The creation of social media has significantly changed the way we live, giving people the opportunity to connect and interact like never before. While the majority of people use that chance to do something harmless, like catch up with friends or learn new things, there are others who use social media for evil, or for the dark side, or… you get the point. Those digital villains can do real damage to you and your company if given the chance, so keeping yourself protected from things like phishing scams are vital.

Phishing Scams Explained

With the addition of social media into mainstream society, hackers now have a new platform on which to attack potential victims. One popular method of doing so is the act of phishing. With the eventual goal of stealing money from people or companies, phishing is the attempt to obtain information, such as passwords and usernames, by posing as a legitimate entity. Whether they claim to be a coworker, your bank, or some other trusted contact, hackers try to lure unsuspecting people in with an email or post on social media that may ask for confirmation of a password or other private information. Although giving up confidential information is the greatest danger involved in phishing, another possible consequence is being exposed to viruses and malware through links to unsecure websites.
With similar techniques existing since the 1980s, phishing first started haunting AOL users by way of credit card fraud and continues to wreak havoc, now on social media users as well. After evolving over time, phishing now includes several variations, including:

  1. Spear phishing, which involves the targeting of specific companies or individuals. The online attacker will try to obtain personal information about that company or person in order to give himself a better chance to succeed.
  2. Whaling, which involves the targeting of high-profile candidates. In this form of phishing, the attacker focuses on a certain senior-level target within a company.
  3. Clone phishing, which involves the attempt to fool victims by replicating a previously sent and received legitimate email or post. Attackers will try to closely replicate the original email or post, but will replace the link or attachment with a malicious one. The usual purpose of clone phishing is to infect a machine by jumping to it from another.
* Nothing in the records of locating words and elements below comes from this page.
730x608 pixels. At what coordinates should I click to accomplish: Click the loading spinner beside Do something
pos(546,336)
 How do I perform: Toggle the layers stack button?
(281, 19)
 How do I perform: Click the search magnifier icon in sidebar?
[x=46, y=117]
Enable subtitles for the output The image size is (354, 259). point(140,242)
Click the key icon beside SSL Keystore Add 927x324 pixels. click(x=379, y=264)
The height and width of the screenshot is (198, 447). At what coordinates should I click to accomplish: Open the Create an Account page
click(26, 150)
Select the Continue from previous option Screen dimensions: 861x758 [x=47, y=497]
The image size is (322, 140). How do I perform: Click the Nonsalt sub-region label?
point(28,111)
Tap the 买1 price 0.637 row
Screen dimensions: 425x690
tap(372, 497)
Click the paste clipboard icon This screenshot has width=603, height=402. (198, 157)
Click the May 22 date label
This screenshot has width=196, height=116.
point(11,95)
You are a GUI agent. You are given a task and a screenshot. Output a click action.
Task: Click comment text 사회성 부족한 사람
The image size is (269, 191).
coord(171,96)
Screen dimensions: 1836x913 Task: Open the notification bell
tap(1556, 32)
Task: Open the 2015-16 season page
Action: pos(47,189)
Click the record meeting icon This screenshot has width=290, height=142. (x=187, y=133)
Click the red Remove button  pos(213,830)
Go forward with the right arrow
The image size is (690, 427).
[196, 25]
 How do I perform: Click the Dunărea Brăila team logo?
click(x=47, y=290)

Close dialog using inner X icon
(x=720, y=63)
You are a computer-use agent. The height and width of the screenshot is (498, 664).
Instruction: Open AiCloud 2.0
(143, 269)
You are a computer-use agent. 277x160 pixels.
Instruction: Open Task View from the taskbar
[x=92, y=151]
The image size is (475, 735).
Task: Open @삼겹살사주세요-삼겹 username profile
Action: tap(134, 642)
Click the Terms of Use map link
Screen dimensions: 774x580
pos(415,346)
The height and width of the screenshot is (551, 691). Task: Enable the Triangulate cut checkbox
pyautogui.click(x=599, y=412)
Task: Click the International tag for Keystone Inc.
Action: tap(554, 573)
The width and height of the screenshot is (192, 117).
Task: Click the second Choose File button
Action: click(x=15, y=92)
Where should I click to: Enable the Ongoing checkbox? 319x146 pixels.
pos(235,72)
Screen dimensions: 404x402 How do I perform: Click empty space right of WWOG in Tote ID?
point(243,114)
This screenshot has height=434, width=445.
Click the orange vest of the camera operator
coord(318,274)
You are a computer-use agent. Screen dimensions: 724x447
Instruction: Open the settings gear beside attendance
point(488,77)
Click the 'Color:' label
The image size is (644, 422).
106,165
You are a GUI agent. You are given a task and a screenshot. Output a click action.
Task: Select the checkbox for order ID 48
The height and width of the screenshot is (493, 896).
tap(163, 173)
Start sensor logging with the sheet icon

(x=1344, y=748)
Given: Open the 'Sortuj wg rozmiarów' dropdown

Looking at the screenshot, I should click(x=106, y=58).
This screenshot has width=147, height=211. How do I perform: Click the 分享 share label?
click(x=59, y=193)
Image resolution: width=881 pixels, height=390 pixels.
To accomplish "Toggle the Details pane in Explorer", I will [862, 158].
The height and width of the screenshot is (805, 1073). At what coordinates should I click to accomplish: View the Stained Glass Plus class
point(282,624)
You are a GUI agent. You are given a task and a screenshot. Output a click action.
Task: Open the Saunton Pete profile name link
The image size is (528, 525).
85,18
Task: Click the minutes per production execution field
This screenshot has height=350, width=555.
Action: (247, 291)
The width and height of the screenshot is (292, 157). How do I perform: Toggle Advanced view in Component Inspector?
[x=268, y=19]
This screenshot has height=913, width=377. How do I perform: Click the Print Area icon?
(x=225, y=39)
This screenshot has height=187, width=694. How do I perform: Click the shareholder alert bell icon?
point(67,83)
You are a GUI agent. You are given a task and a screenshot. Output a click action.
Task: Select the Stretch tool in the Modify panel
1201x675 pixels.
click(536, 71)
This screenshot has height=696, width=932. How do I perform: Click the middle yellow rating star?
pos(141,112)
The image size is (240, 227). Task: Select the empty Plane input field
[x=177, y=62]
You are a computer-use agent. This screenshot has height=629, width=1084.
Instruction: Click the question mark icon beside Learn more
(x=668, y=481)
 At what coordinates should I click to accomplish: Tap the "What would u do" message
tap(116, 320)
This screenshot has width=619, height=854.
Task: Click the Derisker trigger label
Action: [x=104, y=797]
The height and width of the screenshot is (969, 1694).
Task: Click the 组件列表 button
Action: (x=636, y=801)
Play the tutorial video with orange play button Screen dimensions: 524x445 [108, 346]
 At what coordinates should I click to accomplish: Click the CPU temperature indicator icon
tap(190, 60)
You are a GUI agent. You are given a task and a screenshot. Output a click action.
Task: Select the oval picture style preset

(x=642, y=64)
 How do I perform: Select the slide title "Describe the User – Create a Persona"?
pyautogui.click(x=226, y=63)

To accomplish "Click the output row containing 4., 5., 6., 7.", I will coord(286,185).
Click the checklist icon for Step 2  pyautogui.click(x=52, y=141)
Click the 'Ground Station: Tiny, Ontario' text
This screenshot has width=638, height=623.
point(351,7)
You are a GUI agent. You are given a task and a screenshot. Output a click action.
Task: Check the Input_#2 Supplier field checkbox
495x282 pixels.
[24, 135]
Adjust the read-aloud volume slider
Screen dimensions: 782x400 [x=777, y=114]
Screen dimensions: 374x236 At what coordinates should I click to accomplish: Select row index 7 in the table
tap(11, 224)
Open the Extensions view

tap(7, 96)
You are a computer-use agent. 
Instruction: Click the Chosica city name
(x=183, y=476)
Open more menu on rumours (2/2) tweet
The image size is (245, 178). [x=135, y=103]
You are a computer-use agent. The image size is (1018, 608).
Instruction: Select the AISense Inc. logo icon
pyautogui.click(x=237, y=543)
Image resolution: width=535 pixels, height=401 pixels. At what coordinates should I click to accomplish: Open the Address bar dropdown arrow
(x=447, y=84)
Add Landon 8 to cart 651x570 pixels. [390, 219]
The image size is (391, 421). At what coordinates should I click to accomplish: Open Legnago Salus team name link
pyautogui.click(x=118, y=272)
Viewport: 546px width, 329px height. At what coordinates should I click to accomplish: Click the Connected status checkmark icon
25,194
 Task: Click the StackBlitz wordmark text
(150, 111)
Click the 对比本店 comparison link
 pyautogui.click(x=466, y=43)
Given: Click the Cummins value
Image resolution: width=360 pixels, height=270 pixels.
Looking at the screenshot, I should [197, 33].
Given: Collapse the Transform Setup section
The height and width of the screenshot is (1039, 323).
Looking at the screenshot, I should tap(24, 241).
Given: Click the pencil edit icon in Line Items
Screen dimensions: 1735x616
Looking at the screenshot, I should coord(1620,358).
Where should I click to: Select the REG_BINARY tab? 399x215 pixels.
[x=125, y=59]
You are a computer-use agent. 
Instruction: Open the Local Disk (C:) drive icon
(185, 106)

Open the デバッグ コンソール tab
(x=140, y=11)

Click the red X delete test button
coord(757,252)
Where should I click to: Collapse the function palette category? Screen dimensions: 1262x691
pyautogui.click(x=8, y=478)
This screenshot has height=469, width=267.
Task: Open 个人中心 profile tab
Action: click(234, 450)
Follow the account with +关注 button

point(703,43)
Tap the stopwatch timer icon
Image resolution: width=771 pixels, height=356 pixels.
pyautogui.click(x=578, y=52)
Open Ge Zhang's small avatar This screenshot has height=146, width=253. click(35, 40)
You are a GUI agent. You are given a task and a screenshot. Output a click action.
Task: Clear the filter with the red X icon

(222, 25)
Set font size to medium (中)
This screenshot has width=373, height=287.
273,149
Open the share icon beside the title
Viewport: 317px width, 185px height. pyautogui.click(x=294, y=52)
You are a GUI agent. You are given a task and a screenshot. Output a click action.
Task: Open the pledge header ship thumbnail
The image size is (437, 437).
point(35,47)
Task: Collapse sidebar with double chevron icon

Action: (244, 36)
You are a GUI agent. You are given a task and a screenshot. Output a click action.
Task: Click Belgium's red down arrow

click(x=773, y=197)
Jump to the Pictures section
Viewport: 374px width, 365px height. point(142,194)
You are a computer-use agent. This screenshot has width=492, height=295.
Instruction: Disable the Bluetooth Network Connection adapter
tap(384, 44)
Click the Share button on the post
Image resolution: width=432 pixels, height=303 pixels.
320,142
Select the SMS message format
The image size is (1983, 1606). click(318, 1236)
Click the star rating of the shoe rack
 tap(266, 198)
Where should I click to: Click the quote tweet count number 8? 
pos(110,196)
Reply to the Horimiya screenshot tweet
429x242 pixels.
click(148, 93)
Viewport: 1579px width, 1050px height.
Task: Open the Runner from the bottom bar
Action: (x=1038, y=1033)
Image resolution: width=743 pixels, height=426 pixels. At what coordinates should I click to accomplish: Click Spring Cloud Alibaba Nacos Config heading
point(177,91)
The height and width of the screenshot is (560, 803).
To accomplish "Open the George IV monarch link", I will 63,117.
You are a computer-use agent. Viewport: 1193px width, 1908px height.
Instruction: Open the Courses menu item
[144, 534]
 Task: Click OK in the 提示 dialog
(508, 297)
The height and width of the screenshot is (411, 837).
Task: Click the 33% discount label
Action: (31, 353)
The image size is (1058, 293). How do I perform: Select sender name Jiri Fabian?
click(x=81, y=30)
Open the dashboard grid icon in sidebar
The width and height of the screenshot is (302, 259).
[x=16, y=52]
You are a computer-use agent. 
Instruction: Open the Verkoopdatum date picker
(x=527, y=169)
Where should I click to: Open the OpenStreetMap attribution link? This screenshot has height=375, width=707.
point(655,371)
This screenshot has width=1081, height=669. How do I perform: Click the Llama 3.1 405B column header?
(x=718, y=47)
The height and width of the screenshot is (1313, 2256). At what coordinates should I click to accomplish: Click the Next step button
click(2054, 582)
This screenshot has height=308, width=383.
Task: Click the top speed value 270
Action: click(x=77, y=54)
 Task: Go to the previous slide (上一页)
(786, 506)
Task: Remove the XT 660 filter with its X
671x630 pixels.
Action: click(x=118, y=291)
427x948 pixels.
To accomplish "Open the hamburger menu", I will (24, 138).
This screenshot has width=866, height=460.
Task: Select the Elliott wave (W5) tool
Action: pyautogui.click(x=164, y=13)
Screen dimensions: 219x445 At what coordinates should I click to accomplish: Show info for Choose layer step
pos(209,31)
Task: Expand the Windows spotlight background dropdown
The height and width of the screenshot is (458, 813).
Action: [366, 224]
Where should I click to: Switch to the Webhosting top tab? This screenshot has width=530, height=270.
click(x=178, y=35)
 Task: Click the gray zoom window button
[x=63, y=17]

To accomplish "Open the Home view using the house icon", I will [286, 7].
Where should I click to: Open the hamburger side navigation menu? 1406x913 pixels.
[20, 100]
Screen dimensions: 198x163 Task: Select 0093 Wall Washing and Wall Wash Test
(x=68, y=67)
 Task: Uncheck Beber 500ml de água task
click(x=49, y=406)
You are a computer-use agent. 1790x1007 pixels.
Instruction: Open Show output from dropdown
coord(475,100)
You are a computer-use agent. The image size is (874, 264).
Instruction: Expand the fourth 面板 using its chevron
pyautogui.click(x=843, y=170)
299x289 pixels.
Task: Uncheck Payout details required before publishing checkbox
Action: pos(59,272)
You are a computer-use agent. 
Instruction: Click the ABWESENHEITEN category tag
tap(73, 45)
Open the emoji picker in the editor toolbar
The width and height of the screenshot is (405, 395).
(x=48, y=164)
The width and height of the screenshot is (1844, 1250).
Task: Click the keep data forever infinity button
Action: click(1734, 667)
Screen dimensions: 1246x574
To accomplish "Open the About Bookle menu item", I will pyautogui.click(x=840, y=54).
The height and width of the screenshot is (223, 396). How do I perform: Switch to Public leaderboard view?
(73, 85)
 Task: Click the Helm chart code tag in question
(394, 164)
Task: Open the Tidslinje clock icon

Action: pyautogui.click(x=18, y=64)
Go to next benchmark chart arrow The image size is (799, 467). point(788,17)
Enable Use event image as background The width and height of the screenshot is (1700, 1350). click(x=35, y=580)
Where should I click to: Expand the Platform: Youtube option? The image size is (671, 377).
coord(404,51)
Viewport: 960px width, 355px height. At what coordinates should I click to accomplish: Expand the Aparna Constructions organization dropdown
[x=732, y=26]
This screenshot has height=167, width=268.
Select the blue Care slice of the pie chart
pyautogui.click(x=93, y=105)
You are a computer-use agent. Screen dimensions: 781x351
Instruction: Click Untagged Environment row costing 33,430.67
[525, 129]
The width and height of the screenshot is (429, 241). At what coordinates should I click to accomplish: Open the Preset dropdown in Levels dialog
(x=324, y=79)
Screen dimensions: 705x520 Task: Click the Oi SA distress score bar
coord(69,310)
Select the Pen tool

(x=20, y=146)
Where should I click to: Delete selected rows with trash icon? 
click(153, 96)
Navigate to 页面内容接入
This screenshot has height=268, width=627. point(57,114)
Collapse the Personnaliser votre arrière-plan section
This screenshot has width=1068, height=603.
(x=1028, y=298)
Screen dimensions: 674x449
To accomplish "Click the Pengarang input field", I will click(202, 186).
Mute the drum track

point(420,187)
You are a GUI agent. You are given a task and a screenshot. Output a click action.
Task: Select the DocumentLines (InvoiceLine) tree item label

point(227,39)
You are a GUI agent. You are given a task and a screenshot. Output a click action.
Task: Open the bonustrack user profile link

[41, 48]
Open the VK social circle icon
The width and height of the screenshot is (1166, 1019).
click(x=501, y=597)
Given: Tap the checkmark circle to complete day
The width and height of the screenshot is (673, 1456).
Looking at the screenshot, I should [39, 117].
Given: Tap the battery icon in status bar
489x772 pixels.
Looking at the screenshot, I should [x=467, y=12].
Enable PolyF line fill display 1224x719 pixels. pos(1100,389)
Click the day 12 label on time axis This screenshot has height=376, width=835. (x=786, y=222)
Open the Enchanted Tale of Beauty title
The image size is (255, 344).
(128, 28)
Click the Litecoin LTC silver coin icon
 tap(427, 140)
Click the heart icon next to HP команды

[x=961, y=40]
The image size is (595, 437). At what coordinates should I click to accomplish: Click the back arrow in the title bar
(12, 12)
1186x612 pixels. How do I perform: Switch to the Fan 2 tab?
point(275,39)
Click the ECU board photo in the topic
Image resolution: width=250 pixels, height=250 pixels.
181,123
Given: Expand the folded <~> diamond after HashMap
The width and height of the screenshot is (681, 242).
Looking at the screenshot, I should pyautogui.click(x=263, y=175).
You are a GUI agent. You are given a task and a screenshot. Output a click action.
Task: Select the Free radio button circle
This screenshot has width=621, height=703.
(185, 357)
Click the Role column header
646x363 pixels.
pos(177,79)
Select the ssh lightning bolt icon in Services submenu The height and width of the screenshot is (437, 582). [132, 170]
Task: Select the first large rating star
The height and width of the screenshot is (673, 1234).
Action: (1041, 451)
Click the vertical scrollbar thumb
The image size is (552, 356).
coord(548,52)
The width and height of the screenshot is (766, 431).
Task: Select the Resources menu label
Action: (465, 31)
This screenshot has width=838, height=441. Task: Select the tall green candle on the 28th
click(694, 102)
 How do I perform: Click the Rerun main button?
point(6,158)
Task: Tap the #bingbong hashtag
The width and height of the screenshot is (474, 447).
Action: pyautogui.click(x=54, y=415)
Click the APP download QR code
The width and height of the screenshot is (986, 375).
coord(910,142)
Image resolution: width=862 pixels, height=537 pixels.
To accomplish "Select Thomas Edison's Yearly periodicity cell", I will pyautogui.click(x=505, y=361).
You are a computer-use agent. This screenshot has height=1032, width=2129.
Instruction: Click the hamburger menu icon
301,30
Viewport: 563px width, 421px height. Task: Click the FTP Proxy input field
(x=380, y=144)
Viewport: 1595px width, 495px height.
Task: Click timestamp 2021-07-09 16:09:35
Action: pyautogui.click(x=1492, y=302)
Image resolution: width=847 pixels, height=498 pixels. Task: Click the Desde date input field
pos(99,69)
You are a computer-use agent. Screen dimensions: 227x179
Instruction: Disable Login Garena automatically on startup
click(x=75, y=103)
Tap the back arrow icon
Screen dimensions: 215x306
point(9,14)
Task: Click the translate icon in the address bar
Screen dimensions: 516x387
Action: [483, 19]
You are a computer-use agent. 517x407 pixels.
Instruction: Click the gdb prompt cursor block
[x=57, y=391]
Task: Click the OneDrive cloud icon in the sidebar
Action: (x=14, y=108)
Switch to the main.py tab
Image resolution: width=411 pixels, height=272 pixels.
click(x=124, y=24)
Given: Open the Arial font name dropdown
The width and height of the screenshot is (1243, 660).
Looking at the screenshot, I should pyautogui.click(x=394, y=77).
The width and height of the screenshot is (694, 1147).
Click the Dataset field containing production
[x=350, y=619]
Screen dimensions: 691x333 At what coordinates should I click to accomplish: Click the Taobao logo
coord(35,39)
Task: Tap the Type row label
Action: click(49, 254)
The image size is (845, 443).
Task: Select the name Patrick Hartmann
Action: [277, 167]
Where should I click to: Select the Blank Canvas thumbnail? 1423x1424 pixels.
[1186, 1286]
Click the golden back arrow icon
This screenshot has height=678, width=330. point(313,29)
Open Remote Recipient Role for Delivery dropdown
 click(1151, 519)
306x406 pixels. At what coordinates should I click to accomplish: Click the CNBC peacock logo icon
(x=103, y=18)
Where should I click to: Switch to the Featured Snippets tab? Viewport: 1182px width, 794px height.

Tips to Guard Against Phishing

With potentially devastating consequences for phishing victims, it is imperative to properly protect yourself and your business against online attackers. With the government attempting to aid the public with legislation, legal firms would point to the CAN-SPAM Act of 2003, under the provisions of which Jeffrey Goodin became the first defendant convicted of phishing by a jury. Goodin acted as if he were from the AOL billing department and illegally obtained credit card information from fooled users. Although some legality is in place to punish cyber attackers, they do not protect people from the actual attacks. The best way to guard against phishing scams is to stay vigilant and maintain consistent protections, including:

  1. Think before you add or accept. One of the simplest ways to protect yourself from attacks is to understand who you are adding as a friend. Likewise, don’t let strangers know too much about yourself or your company by making public everyone you work with on sites like LinkedIn.
  2. Use Google. By Google-ing yourself and monitoring your name with Google alerts you can have the advantage of an early warning when someone is collecting information on you or even posing as you.
  3. Be safe rather than sorry. If you receive an email, post or request that appears to be suspicious, leave it alone. If the matter is important, the person will find a safe and secure way to contact you.
  4. Use common sense. Finally, the easiest way to keep yourself protected from phishing scams is to follow obvious guidelines. Create strong passwords, don’t access personal social media from public devices, and keep private information private.